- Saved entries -
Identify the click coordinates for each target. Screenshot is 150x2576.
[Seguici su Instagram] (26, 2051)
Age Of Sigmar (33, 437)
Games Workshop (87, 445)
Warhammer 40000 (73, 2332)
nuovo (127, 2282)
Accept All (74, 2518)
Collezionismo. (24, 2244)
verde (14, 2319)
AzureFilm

- Exercise -
With the entries above as the source, set down exactly the lines from the one holding "Warhammer 40000 (73, 2332)" through the last line, both ends included.

- Output of the task -
Warhammer 40000 (73, 2332)
nuovo (127, 2282)
Accept All (74, 2518)
Collezionismo. (24, 2244)
verde (14, 2319)
AzureFilm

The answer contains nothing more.